Background: Monocyte chemoattractant protein-1-induced protein-1 (MCPIP1), also known as regnase-1, negatively regulates many cellular processes including the cellular response to inflammatory agents, differentiation, viability, and proliferation. It possesses a PilT N-terminus (PIN) domain that is directly involved in regulating the stability of transcripts and miRNAs by recognizing stem loop structures and degrading them by endonucleolytic cleavage.

Objective: We investigated the role of MCPIP1 in the response of human primary keratinocytes to UVB stress.

Methods: Keratinocytes were treated with UVB, siRNA against MCPIP1, pharmacological inhibitors of signaling pathways, or subjected to control treatments. The mRNA and protein levels of MCPIP1 and MCPIP1-dependent changes gene expression were analyzed by quantitative (Q)-RT-PCRs and Western blots. Secretion of TNFα and IL-8 was determined by ELISA.

Results: UVB treatment of keratinocytes induced upregulation of MCPIP1 at the mRNA level after 4-8h and at the protein level after 8-16h. MCPIP1 abundance depended on NF-κB activity. Using an siRNA strategy, we found that diminished MCPIP1 resulted in an up-regulation of transcripts coding for IL-8, TNFα, COX-2, and BCL-2, as well as an enhanced release of IL-8. Moreover, decreased phosphorylation of NF-κB and p38 signaling pathways were observed in addition to a slight up-regulation of ERK1/2 directly after UVB treatment.

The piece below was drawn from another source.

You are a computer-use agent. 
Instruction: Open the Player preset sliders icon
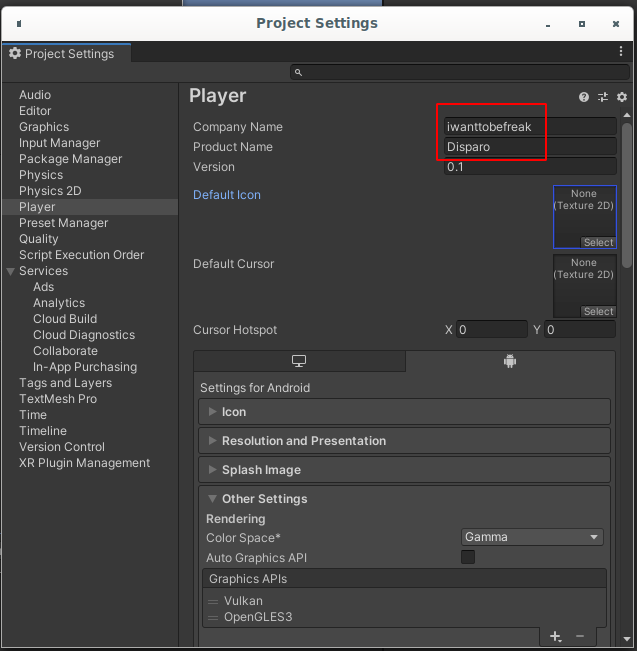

Twenty-four hours later, decreased phosphorylation was observed only for NF-κB and p38. Furthermore, in MCPIP1-suppressed cells, the levels of pro-apoptotic Puma, the phosphorylated form of p53 and the abundance of its target p21 as well as the activity of caspase 3 decreased, while the level of cyclin D1 increased.

Conclusion: MCPIP1 contributes to the UVB response of keratinocytes by altering metabolic and apoptotic processes and the release of inflammatory mediators.